Corriere della Sera (Roma)

Fu violentata e rimase incinta «Vita distrutta»

Il racconto della 20enne finlandese stuprata a settembre a Termini

- Di Giulio De Santis

«Volevo raccontarv­i che per ora la mia vita è distrutta». Sono le ultime parole che la ventenne finlandese violentata lo scorso settembre a Termini ha detto al gip Ezio Dimizia prima di dire addio per sempre a Roma. «La mia esistenza quotidiana ormai è rovinata», ha aggiunto la giovane tra le lacrime. E ha spiegato perché niente per lei è più come prima a distanza di tanti mesi dalla tragedia: «Sono rimasta incinta e ho dovuto abortire».

Ieri l’uomo che l’ha stuprata, Saddam Khan, 23 anni, bengalese, è stato condannato a quattro anni e quattro mesi di reclusione con l’accusa di violenza sessuale e rapina. Cosi ha deciso il gup al termine del rito abbreviato, concedendo le attenuanti generiche. Lo stesso pm ne aveva chiesto il riconoscim­ento sottolinea­ndo le differenze culturali tra i due giovani, tali da ingenerare in un primo momento nell’imputato un fraintendi­mento.

«La pena è assolutame­nte bassa», ha protestato l’avvocato Angela Leonardi, che assiste la ragazza. Le motivazion­i della sentenza saranno depositate tra 90 giorni. «Faremo appello – ha annunciato il legale di Saddam, Stefano Marrocco -. Il mio assistito ha detto che è stato un rapporto consenzien­te»
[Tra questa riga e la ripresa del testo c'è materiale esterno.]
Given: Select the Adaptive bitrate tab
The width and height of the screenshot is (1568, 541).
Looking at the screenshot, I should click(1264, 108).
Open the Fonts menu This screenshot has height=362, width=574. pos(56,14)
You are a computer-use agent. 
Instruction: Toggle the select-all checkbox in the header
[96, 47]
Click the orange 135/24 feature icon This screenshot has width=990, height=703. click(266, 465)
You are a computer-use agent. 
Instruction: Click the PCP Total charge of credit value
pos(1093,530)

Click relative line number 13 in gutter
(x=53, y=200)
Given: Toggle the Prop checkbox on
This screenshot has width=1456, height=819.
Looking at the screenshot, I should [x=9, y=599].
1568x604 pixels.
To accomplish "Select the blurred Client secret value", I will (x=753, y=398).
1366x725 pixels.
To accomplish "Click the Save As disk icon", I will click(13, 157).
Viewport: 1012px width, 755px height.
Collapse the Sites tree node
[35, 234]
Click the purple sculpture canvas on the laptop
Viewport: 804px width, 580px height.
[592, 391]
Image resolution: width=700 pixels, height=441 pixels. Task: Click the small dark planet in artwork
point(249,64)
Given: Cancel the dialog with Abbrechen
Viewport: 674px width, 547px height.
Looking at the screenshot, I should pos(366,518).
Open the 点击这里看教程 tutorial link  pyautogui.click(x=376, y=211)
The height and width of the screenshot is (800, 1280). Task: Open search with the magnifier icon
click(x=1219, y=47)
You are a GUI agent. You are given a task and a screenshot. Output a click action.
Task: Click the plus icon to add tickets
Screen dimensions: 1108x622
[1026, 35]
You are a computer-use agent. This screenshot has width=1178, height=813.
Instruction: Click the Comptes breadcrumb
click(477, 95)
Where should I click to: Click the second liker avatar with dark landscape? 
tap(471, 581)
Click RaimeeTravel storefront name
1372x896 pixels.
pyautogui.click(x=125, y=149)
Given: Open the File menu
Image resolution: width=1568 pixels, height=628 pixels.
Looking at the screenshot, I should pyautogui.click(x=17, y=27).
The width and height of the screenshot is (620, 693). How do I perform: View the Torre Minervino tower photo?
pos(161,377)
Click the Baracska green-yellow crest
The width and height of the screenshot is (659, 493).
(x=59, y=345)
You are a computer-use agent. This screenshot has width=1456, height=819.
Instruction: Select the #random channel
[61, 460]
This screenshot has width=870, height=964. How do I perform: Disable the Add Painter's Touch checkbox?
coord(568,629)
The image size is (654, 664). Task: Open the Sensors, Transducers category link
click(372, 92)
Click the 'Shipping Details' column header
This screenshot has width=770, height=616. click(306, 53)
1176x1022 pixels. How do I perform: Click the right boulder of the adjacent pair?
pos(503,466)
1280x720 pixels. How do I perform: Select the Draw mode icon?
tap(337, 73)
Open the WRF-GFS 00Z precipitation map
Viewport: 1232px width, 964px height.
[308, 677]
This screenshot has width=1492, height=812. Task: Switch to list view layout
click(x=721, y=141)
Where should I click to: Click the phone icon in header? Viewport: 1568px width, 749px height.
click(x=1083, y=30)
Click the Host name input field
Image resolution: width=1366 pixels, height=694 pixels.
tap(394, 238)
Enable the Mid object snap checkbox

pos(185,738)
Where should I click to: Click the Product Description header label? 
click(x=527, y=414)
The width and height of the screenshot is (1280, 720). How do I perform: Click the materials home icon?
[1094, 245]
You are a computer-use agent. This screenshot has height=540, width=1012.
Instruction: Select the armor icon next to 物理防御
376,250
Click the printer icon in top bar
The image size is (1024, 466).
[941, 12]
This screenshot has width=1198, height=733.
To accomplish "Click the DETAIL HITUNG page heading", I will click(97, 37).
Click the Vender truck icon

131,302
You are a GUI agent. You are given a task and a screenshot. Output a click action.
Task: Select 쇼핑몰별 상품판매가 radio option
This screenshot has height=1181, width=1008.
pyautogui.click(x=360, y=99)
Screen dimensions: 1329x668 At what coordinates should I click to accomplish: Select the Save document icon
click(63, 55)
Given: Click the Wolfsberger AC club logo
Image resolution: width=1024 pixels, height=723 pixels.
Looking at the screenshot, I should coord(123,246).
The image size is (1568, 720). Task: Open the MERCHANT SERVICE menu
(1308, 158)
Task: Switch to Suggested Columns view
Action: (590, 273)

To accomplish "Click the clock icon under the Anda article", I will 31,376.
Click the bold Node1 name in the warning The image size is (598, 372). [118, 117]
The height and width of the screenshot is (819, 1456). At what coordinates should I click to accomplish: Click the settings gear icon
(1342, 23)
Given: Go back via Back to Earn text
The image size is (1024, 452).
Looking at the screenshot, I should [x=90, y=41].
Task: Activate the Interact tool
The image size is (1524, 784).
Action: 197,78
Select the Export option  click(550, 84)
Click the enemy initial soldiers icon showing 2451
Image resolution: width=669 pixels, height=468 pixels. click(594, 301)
Ma intanto leggere le parole della vittima, risalenti all’incidente probatorio dello scorso novembre, è come camminare al suo fianco nel tunnel in cui l’ha spinta Saddam violentand­ola. «Ho dovuto abortire. Eppure, dopo che mi ha spogliata, l’ho supplicato che almeno non mi mettesse incinta». Una preghiera caduta nel vuoto. «Solo adesso ho realizzato quello che mi è successo - ha proseguito la ventenne -. Per me è tutto difficile. Non posso portare avanti le cose più semplici, quelle di tutti i giorni. Non vedo mai gli amici, volevo vivere per conto mio, ma ormai è impossibil­e». Il presente le riserva solo incubi. «Non sono mai stata razzista, però adesso quando vedo uomini di origini straniere mi sento una forte ansia perché penso: “Ora cosa vorranno da me?” Mi succede anche al supermerca­to». Una sofferenza che trova spiegazion­e nel passaggio in cui la ragazza rievoca gli attimi terribili dello stupro: «In quegli istanti l’unico pensiero era che fosse arrivato il momento di morire. E pensavo a mia mamma, ai miei familiari, ho pensato che non li avrei rivisti mai più. Questo mi ha dato la forza di sopportare ciò che mi stava facendo. E quando a un certo punto ha finito, ed è corso via, la sensazione è stata meraviglio­sa, perché ero comunque viva. Ero circondata da tanta gente. Poi è tornata la paura che mi venisse a uccidere. Sognavo di stare a Roma per tanto tempo, ma ormai per me questa città è sinonimo dell’inferno, perché mi fa venire in mente tutti questi ricordi».